Der Lady Gaga ihre Oma

Lady Gaga ist mit „Born This Way“ nicht mehr ganz an der Spitze der Charts, Bruno Mars hat sie mit „Grenade“ verdrängt. Ein winzige Delle in der Erfolgskurve der Single der Popprinzessin, wo „Born This Way“ doch bei seiner Veröffentlichung im Februar eingeschlagen war wie (Achtung, Wortwitz:) eine Granate – eine Hommage an Madonnas „Express Yourself“, es reproduziert dessen gefällige E-Dur-D-Dur-A-Dur-Popmusik und hat sogar noch die gleiche lebensbejahende Aussage.

Doch in dem Song verbirgt sich auch ein Novum: Lady Gaga ist die erste Popsängerin, die in einem Songtext das Wort „Transgender“ verwendet: „No matter gay, straight or bi / Lesbian transgendered life / I’m on the right track, baby / I was born to survive“. Aufgefallen ist das nur der Queer/Trans-Community, die Freude war groß.

Lady Gaga mag Gender-Themen. Sie walzt in ihren Videos so schamlos alle Püppchenklischees aus, dass sogar feministische Popexegese das als Satire identifiziert, sie äußert sich immer wieder pro Homorechte und befeuerte eine Zeit lang sogar Gerüchte, sie selbst sei trans- oder intersexuell.

### Deine Aufgaben:
1/ Gib aus dem Text über Lady Gaga alles von „Lady Gaga mag“ bis hinunter zu „trans- oder intersexuell.“ wortgetreu wieder.
2/ Welche Songtitel werden im Text über Lady Gaga genannt? Zähl alle auf.

### Bereitgestelltes Material:
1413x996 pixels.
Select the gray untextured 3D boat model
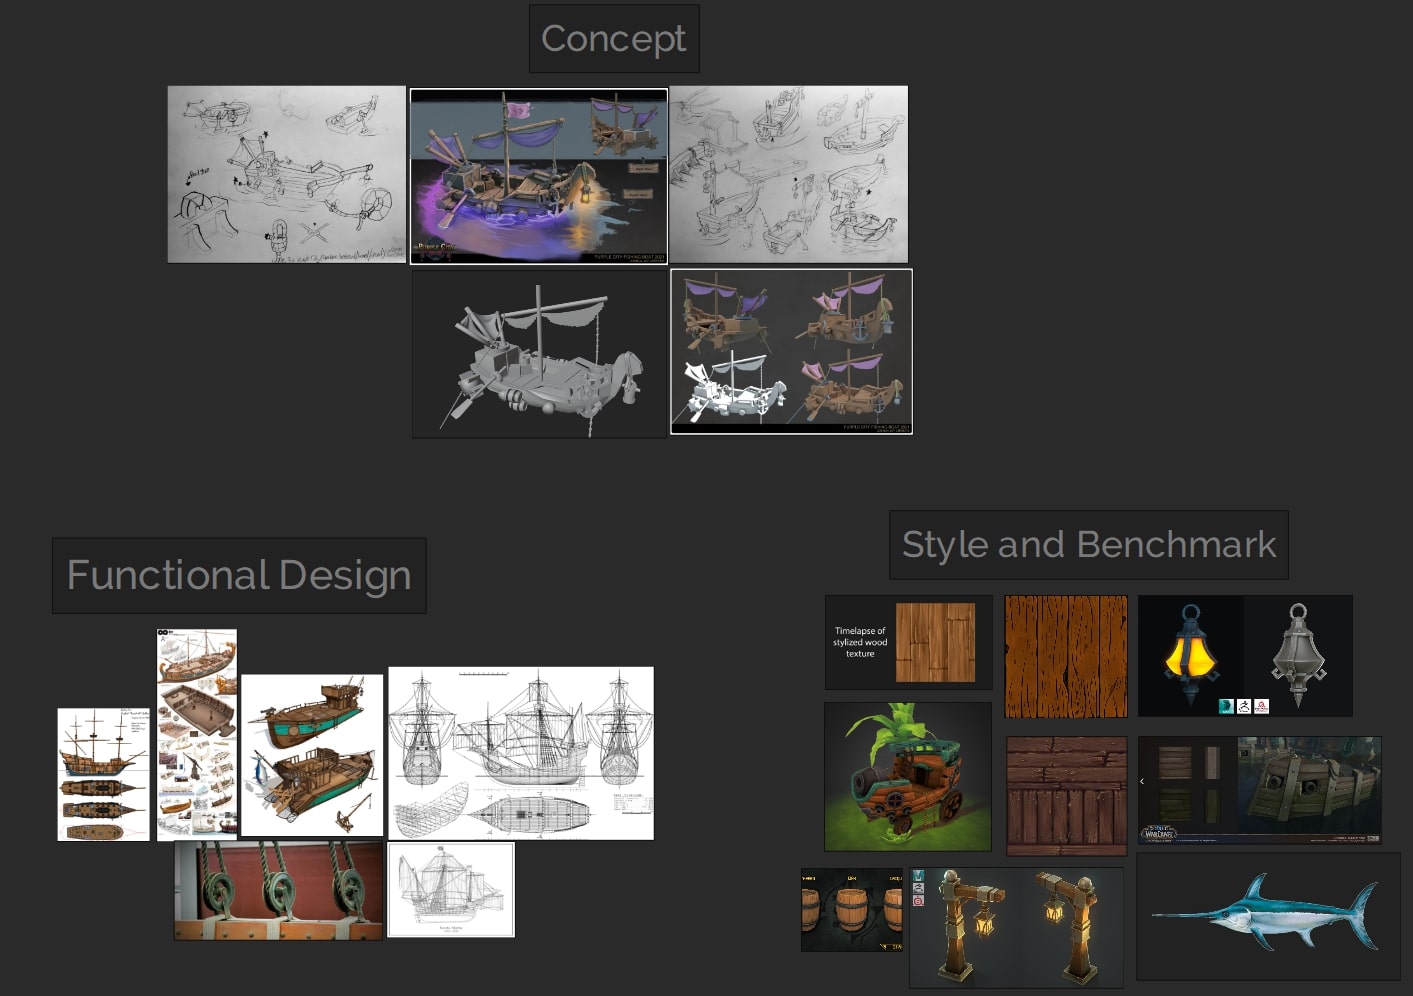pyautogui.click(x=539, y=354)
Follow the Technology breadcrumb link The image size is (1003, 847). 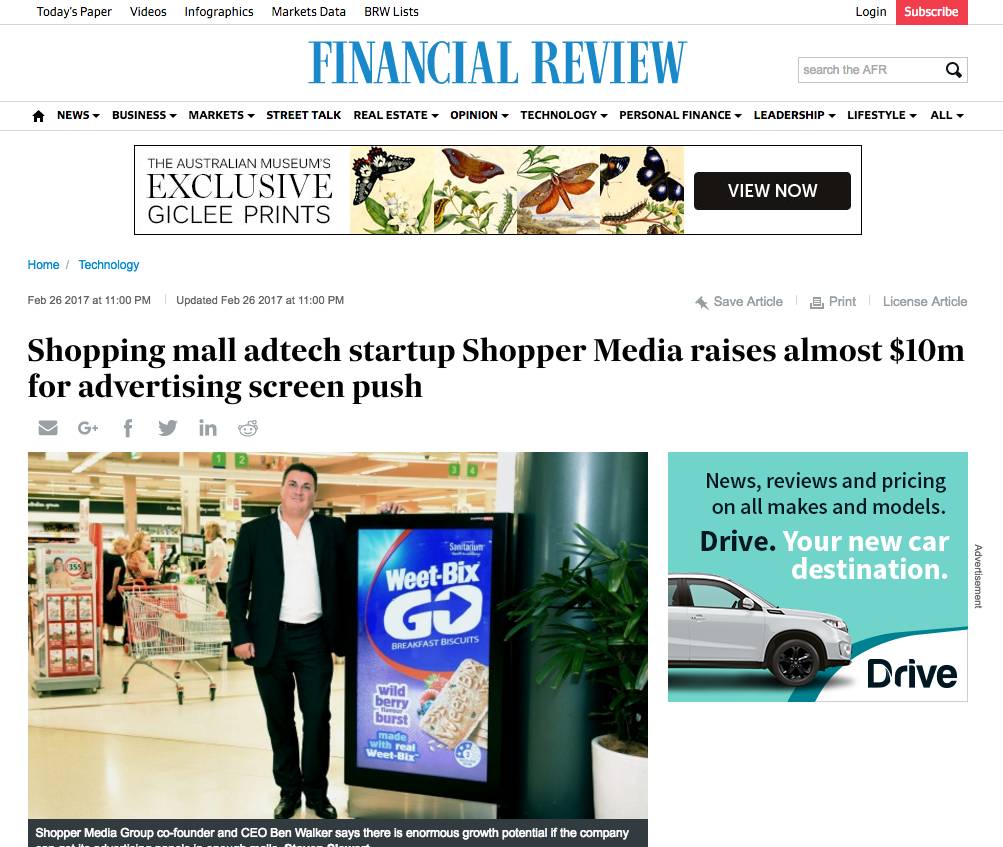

### Ergebnisse je Aufgabe:
1/
Lady Gaga mag Gender-Themen. Sie walzt in ihren Videos so schamlos alle Püppchenklischees aus, dass sogar feministische Popexegese das als Satire identifiziert, sie äußert sich immer wieder pro Homorechte und befeuerte eine Zeit lang sogar Gerüchte, sie selbst sei trans- oder intersexuell.

2/
„Born This Way“
„Grenade“
„Express Yourself“